## Task to complete
Set down word for word each line from the one containing "Instruction: Click the 复权 adjustment button" through the end of the records, both included. Do not copy any pictures.

## Recorded data
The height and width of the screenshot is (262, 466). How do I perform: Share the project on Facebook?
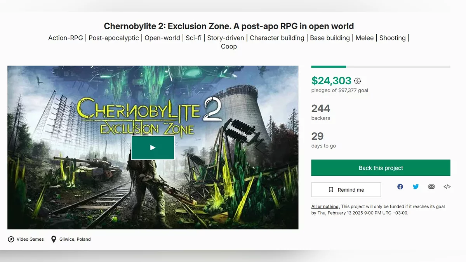pyautogui.click(x=400, y=187)
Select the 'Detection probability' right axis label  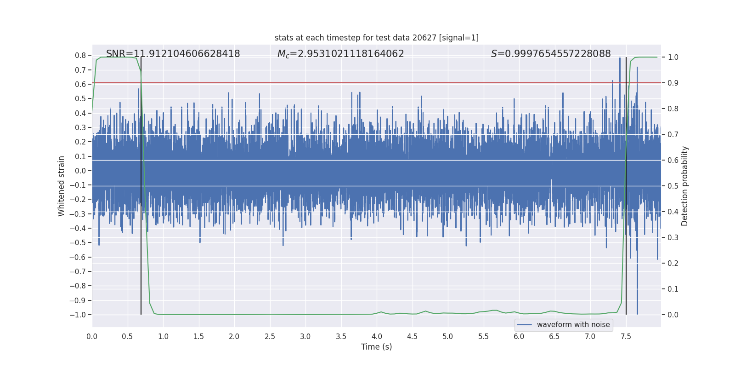[x=684, y=186]
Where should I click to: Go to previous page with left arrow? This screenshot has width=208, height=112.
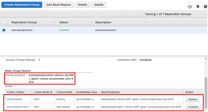point(197,14)
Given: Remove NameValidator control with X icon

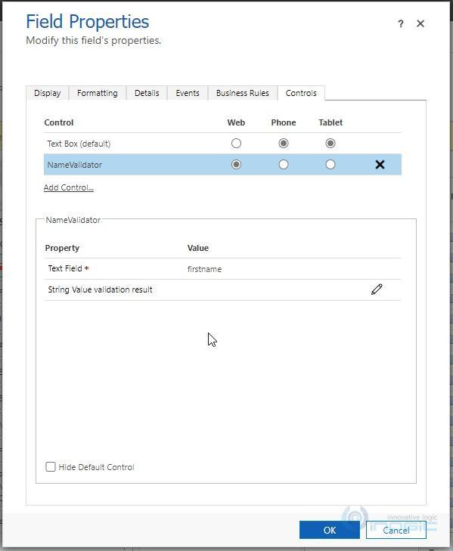Looking at the screenshot, I should pos(380,165).
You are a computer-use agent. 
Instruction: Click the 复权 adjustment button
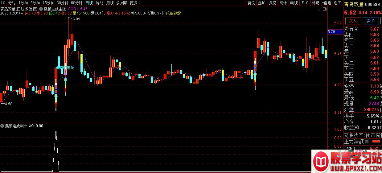point(251,3)
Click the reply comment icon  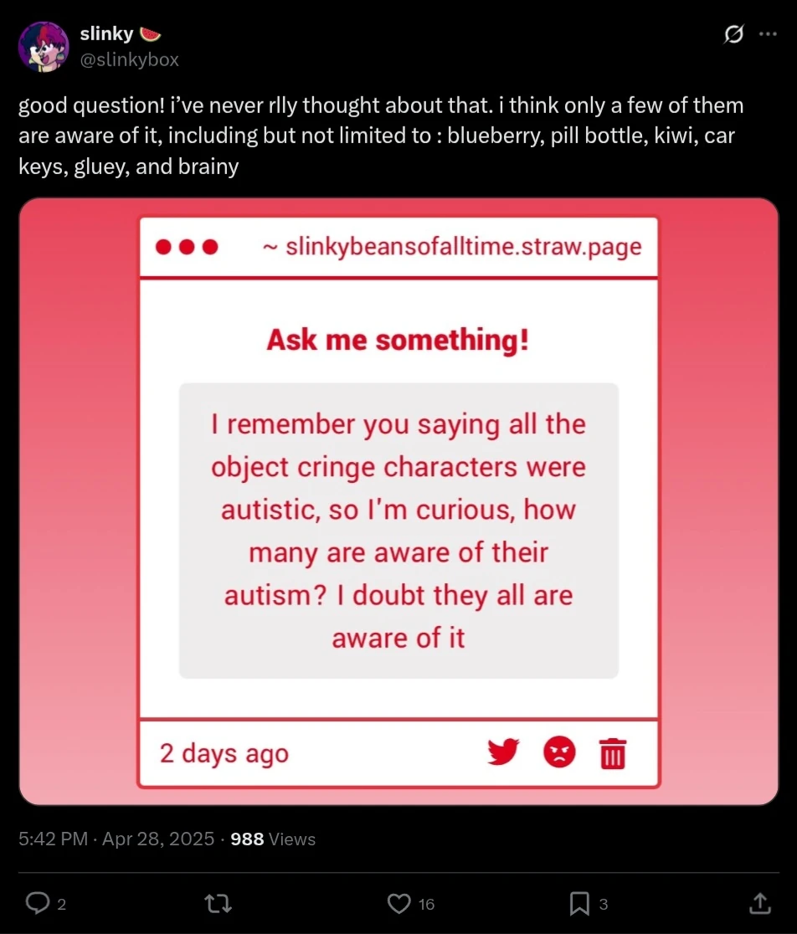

## Exercise response
Instruction: Click the 复权 adjustment button
point(251,3)
Click the reply comment icon  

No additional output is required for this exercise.